Car comme dit plus haut, CCS (ou plutôt devrais-je dire Sakura, Chasseuse de Cartes) est passé entre les mains des bouchers chargés d'«adapter» les séries pour nos pauvres esprits de petits français. Le générique japonais est viré pour un espèce de truc «la la la la la la» honteux, dont ils ont réussi à vendre des disques à l'époque. Les noms ont été modifiés, prouvant l'imagination débordante des responsable du doublage: Toya devient Thomas, Shaolan est surnommé Lionel, etc... Seul le nom de Sakura n'a pas été modifié, curieusement. Et les quelques passages sujets à caution, comme les sous-entendus homosexuels et pédophiles qui ont fait la renommée du manga, n'ont pas non plus été supprimés. En dehors de cela la VF est de qualité, avec des doubleurs connus des fans de japanimation de la fin des années 90. le doublage japonais est bien sûr irréprochable, avec des détails agréables (Kero qui a l'accent du Kansai, ou les tics de langage de Sakura, fidèlement retranscrits).
Mais ce qui est aussi intéressant dans cette série, c'est qu'il s'agit d'un des rares cas où l'on peut considérer la possibilité que l'anime soit au niveau du manga, voir un poil supérieur. Le manga de CCS est long de douze tomes et se caractérise par une forte stylisation du dessin, très typé shôjo. Le manga est honnête, mais sa courte durée ne lui permet pas d'approfondir autant l'univers que le fait l'anime et ses deux films. Par exemple, dans le manga il n'y a qu'une vingtaine de Clow Cards à capturer, alors que l'anime en montre bel et bien cinquante-deux - plus la carte scellée qui donne son nom au second film - comme un jeu de cartes classique. De plus, l'anime contient des personnages supplémentaires, comme Mei Ling, la cousine de Shaolan. L'anime contient encore nombre de petites différences, la plupart anecdotiques, mais qui augmentent et renforcent son contenu. La conclusion est également différente, la fin de l’histoire se situant en effet dans le second film et n’est pas la même que celle de la version manga. Pas de quoi hurler au blasphème pour autant, puisque c’est Nanase Ôkawa, scénariste de Clamp, qui a supervisé le scénario de l'adaptation.
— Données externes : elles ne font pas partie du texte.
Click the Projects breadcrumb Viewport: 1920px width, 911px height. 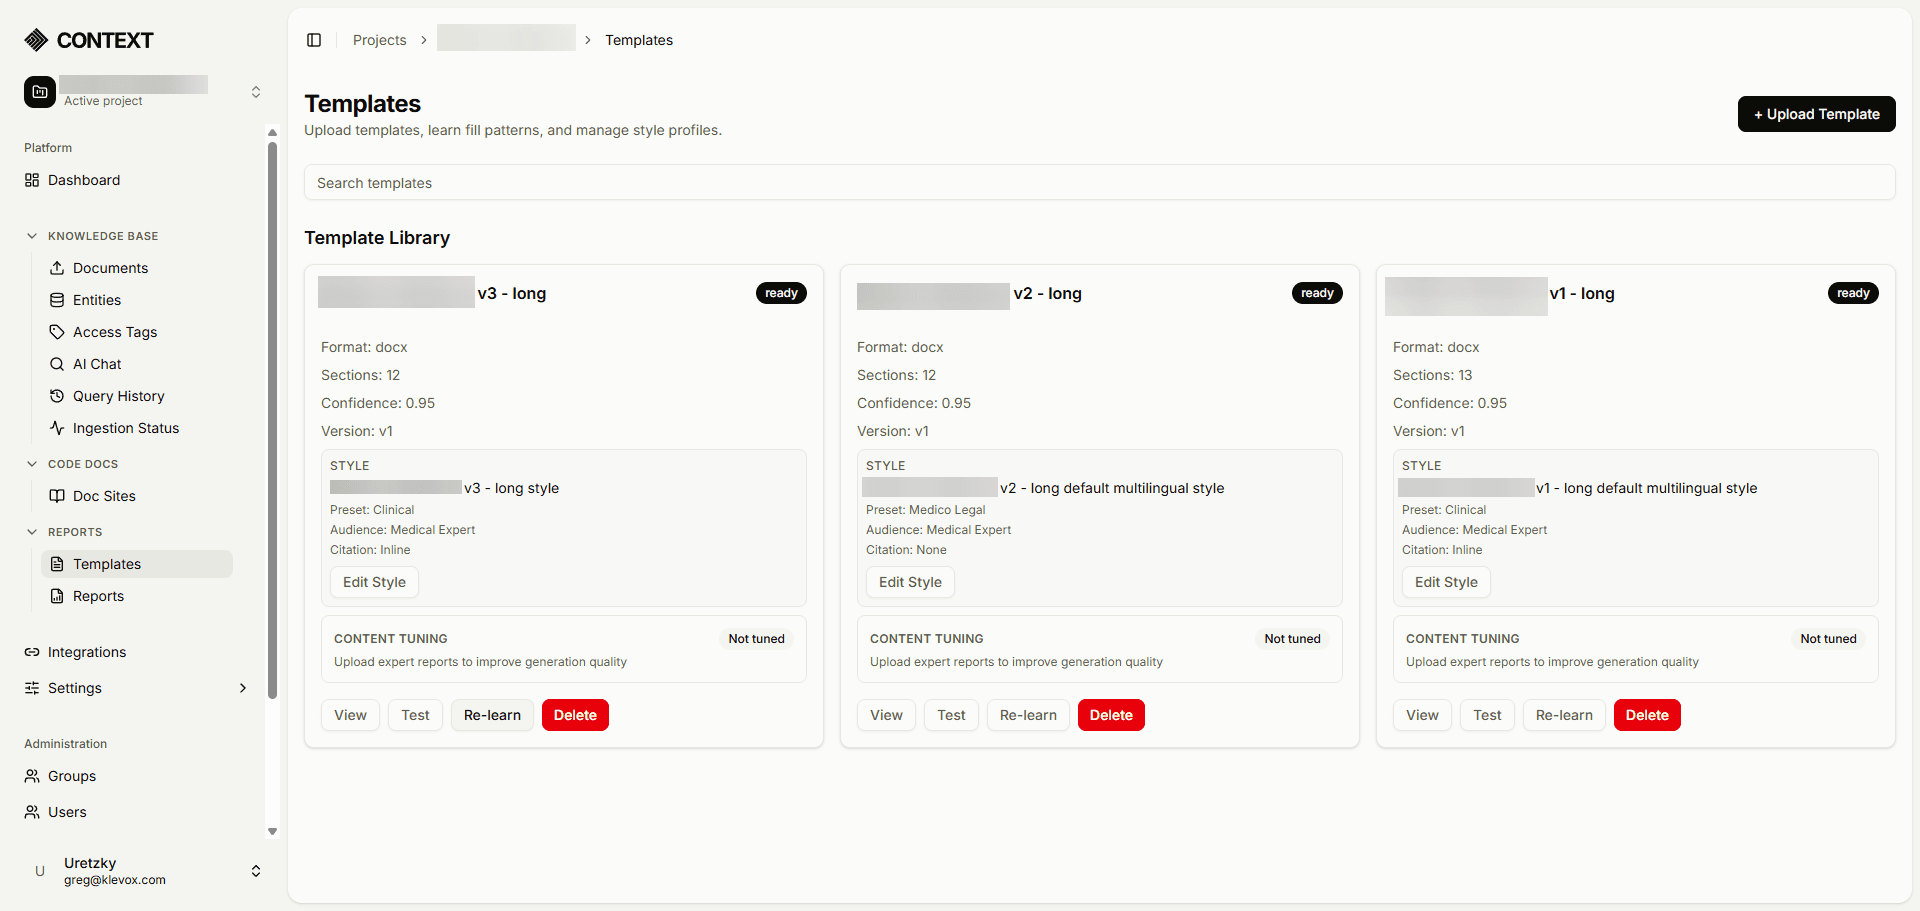click(x=379, y=40)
En parlant de Clamp, on remarquera qu'elles ont bien compris la popularité de leur série puisqu'elles ont fait le plus gros cadeau imaginable pour leurs fans, en écrivant une «séquelle» de CCS en vingt-huit tomes, Tsubasa Reservoir Chronicle. De la même manière, xxxHolic contient des références critiques à CCS, et ceux qui souhaiteraient se lancer dans ces deux (très bons) mangas seraient avisés de jeter un œil aux origines du mythe...
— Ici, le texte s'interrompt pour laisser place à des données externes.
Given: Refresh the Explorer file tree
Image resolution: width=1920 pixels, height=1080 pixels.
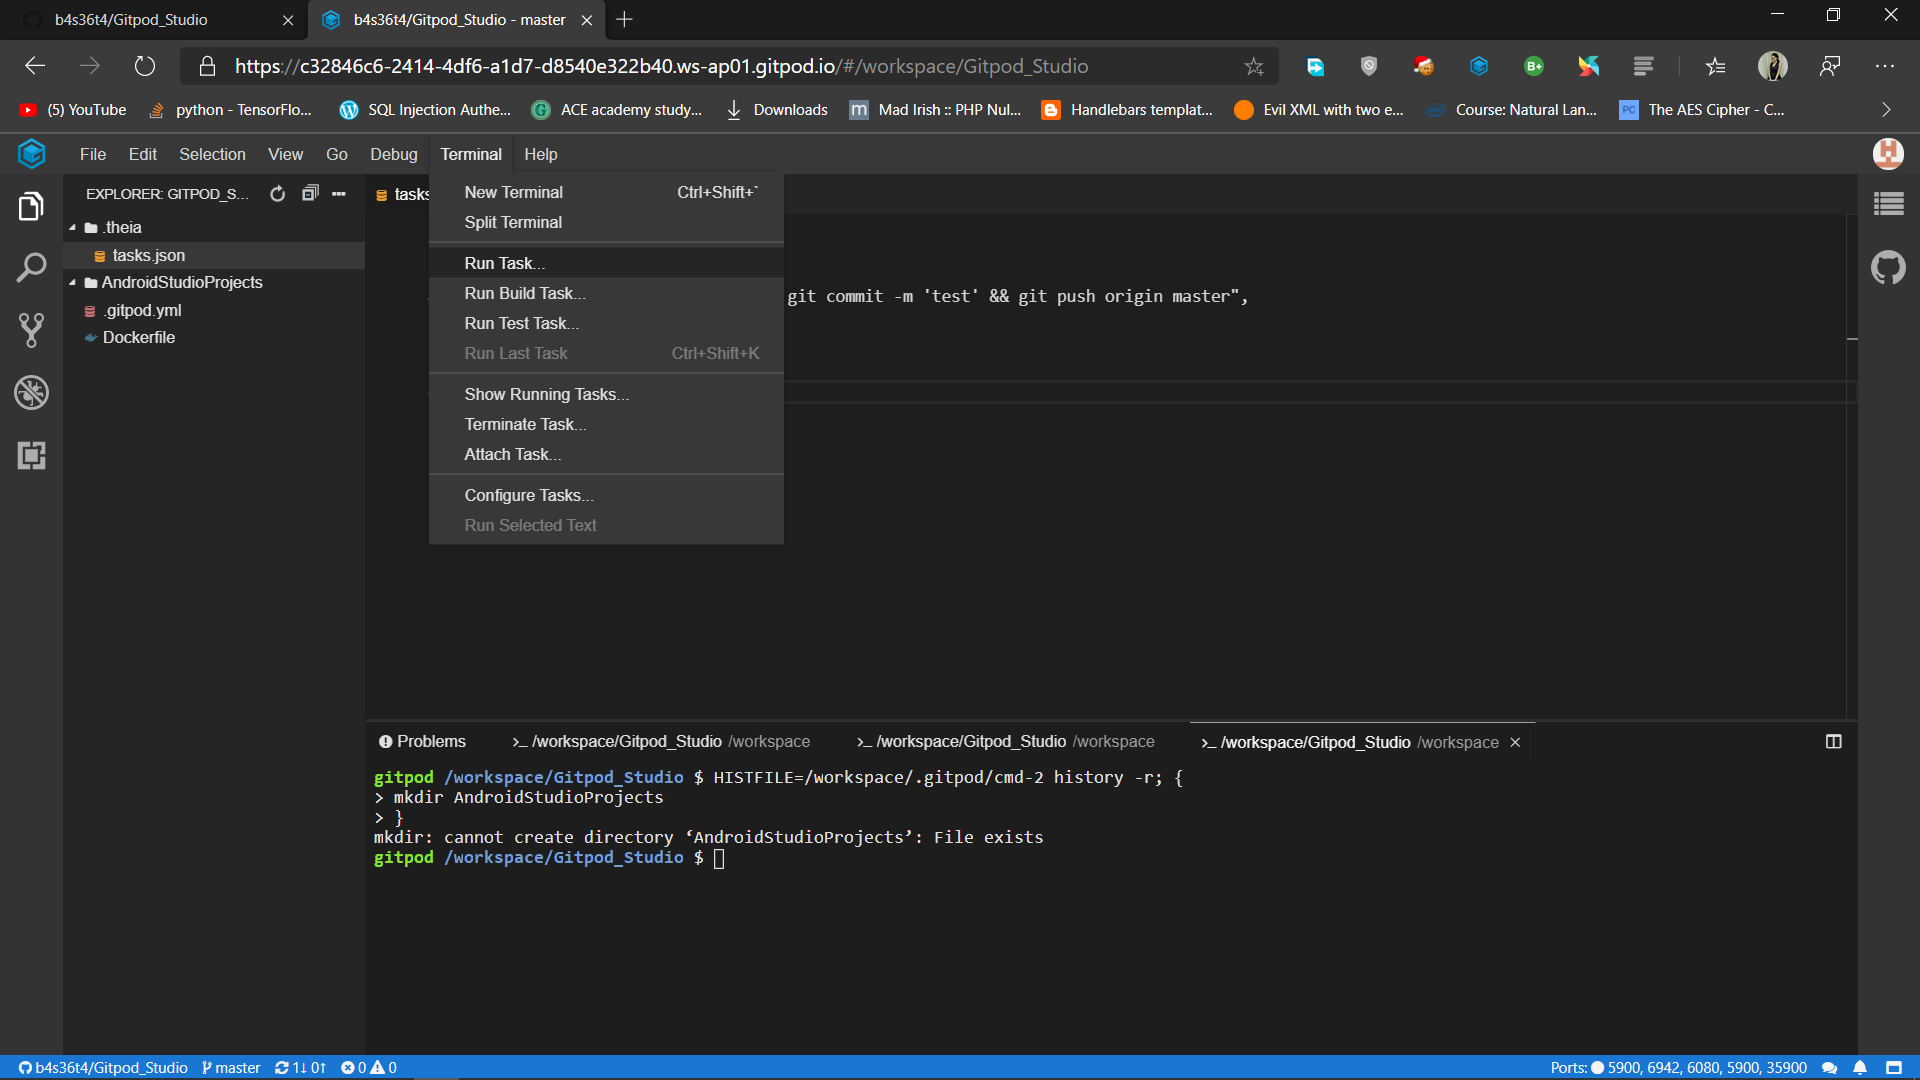Looking at the screenshot, I should pos(278,194).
Comment conclure une critique sur un anime que je considère comme éternel? Comment être rationnel sur un anime avec lequel j'ai un lien quasiment affectif? Référence absolue du magical-girl, et référence de l'anime pour enfants, CCS est pour moi une introduction idéale à la «vraie» japanime pour les jeunes gamin(e)s que l'on souhaiterait initier. Les plus vieux en seront quittes pour un aller simple vers les années 90, vers l’enfance, et vers ce que le genre a de meilleur à offrir. Culte à tous niveaux, CCS est un indispensable qui figure dans toutes les animethèques des connaisseurs, des nostalgiques, des fanboys, des curieux, des passionnés, bref des gens bien.